"MOST" etiketli yazılar:

15 Haziran 2023 Perşembe

CRM Final Sınavı 2023 – 2

Bir önceki yazıda 11 Haziran’daki final sınavının sorularını vermiş ve bir sorunun yanıtını yazmıştım.

Bugün, diğer soruları yanıtlayacağım. Önce soruları hatırlayalım:

Birinci sorunun yanıtı çok kısa ama CRM eğitiminde anlatılanlardan bahsedersem, neden bu soruyu sorduğum anlaşılır.

Birçok kurum, sadakat programı deyince indirim, taksit, ödeme erteleme, satın alınanın yüzde # kadarını puan olarak kaydetme... gibi cüzdana doğrudan dokunan işler yapar. Ben de sorarım “Eşine, sevgiline, ailene veya arkadaşına sadık olmanı sağlayan unsurlar indirim veya taksit yapması mıdır?Sadakat Programı Tasarımı yazısında yazdığım gibi

Kuaförünüze (berberinize) neden sadıksınız?
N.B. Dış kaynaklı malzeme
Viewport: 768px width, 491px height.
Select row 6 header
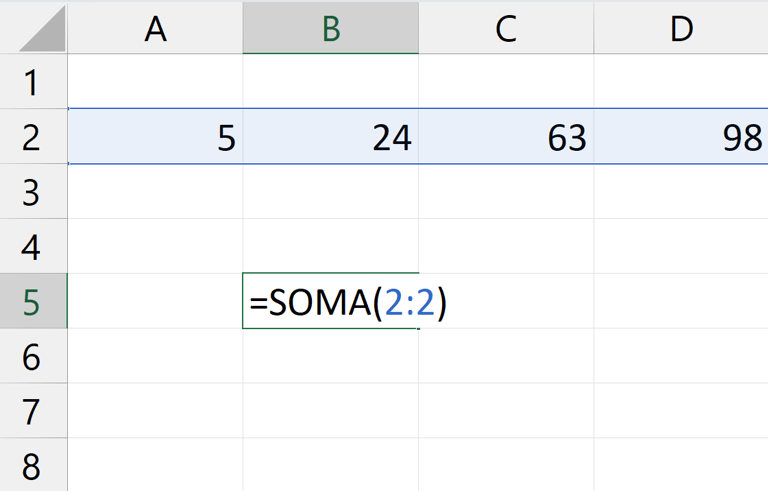32,357
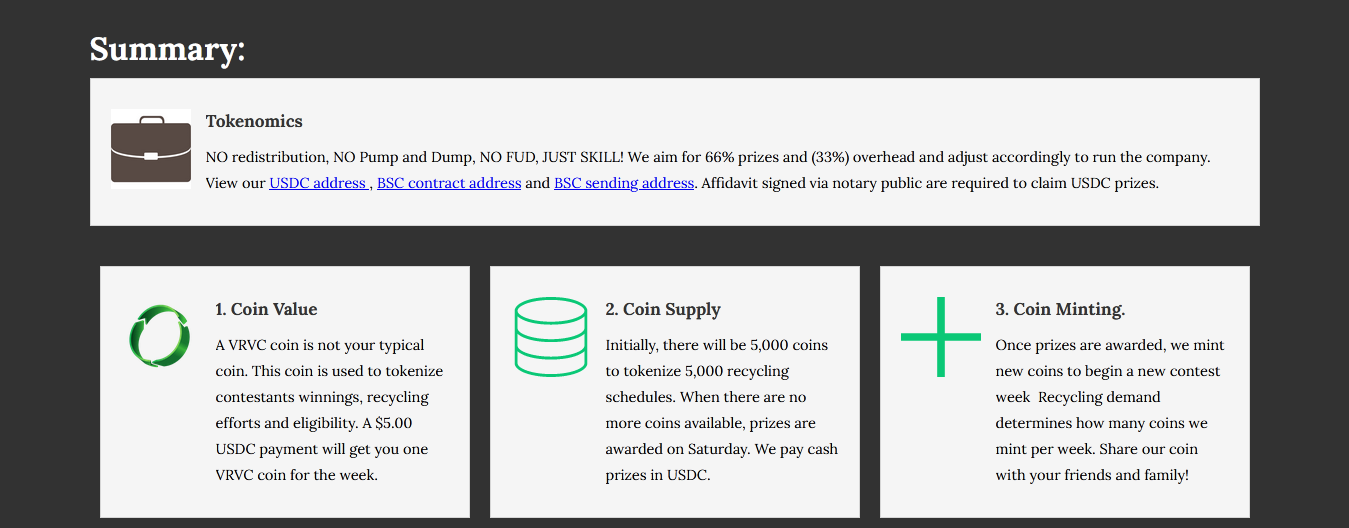Click the green plus Coin Minting icon
The width and height of the screenshot is (1349, 528).
click(940, 337)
Daha ucuz veya daha usta onlarca kuaför (berber) varken neden hep aynısına gidiyorsunuz. Ödeme ertelemesi yapmıyor. “2 kere saç kesince, bir kere favori düzeltme bedava” demiyor. Hep aynı berbere gitmenizin nedenini düşünmeden [a] sadakat programı tasarlamayın.”
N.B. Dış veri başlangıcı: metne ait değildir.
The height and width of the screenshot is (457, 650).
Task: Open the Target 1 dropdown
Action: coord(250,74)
CRM eğitiminde sadakat programları konusuna geldiğimizde ödev olarak “üzerinde çalıştıkları sektör için rüşvete (indirim, taksit, ödeme erteleme, satın alınanın yüzde # kadarı puan) dayalı olmayan sadakat programı” tasarlamalarını isterim. Elbette kavram şudur: “İnsanlar, marka ve ürüne değil kendi deneyimlerine sadıktır“.

Final sınavına giren arkadaşların bu ödevi hazırladıklarını unutmayalım.

😉

Bu uzuuun girişten sonra birinci sorunun yanıtına gelelim:

Müşterileri, hizmet veya ürünlerimizi ilk kez denemeye ikna etmek için rüşvete dayalı (indirim, taksit, geç ödeme, bonus puan, vb.) teklifler yapılabilir. Bu rüşvete dayalı teklifler ile, rüşvete dayalı olmayan sadakat programlarının birlikte nasıl kullanılması gerektiğini yazınız.
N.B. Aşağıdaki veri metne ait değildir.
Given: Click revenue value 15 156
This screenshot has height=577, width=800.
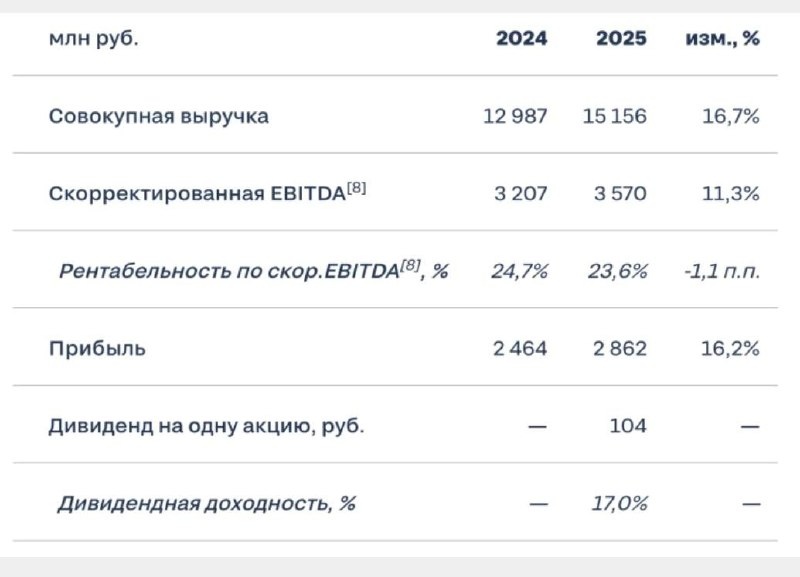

Başka bir markanın müşterisinin dikkatini çekmek ve bizim markamızı denemeye özendirmek için rüşvete (indirim, taksit, geç ödeme, puan) dayalı bir teklif sunabiliriz. Böylece bizi dikkate almasını ve denemesini sağlarız. Müşterilerimizin bizi denedikten sonra kalıcı olmasını [bir başkası daha fazla indirim veya puan verdiğinde hemen gitmemesini] sağlamak istiyorsak, bu teklifleri sunmadan önce, gelen müşterileri elimizde tutmak ve başkasına kanmamasını sağlamak için ne yapılması gerektiğini kararlaştırmalıyız. Aksi takdirde indirim, taksit, puan yarışına gireriz ki, markalar rüşvete dayalı teklif yarışına girdiklerinde zarar etmeleri kaçınılmaz.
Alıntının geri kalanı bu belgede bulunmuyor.